Work item
The lines to return are those below that contain the word "agent".

======== Dataset excerpts ========

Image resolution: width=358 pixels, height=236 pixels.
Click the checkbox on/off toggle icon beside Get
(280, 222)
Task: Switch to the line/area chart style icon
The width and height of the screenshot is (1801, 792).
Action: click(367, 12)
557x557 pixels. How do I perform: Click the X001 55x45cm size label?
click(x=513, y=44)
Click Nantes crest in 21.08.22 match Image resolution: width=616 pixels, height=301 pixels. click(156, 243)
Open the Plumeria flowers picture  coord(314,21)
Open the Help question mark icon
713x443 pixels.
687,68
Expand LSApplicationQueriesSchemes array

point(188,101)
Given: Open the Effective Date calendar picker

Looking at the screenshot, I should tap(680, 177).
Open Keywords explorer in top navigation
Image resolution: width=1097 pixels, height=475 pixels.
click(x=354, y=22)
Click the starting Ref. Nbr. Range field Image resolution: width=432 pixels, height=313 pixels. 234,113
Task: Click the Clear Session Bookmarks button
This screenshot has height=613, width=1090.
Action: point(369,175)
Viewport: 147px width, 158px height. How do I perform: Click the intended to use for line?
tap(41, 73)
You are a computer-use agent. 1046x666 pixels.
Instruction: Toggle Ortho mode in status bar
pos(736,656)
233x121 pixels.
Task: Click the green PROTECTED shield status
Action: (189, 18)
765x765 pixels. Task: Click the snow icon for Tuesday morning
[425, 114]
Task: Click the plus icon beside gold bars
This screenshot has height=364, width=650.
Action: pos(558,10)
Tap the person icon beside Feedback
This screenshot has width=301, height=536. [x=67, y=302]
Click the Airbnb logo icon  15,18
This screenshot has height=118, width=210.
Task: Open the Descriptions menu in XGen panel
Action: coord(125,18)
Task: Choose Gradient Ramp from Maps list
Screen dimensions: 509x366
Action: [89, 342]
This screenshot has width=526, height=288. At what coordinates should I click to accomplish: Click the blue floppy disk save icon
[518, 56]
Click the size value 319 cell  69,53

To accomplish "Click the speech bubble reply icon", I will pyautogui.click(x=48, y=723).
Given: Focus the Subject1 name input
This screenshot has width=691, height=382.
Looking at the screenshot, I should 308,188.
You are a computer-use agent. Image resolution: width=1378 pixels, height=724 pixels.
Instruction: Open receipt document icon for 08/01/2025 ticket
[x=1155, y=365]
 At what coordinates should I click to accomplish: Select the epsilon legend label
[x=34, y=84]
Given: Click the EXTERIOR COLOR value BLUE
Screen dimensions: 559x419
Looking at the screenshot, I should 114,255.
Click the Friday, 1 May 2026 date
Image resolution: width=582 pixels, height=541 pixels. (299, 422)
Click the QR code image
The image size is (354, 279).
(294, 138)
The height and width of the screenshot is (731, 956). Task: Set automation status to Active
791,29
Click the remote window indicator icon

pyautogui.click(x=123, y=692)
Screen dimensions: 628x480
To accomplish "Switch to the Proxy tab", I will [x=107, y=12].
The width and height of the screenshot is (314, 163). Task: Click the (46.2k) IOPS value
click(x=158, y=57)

========

Answer to the exercise
You are a computer-use agent. 1046x666 pixels.
You are a computer-use agent. Image resolution: width=1378 pixels, height=724 pixels.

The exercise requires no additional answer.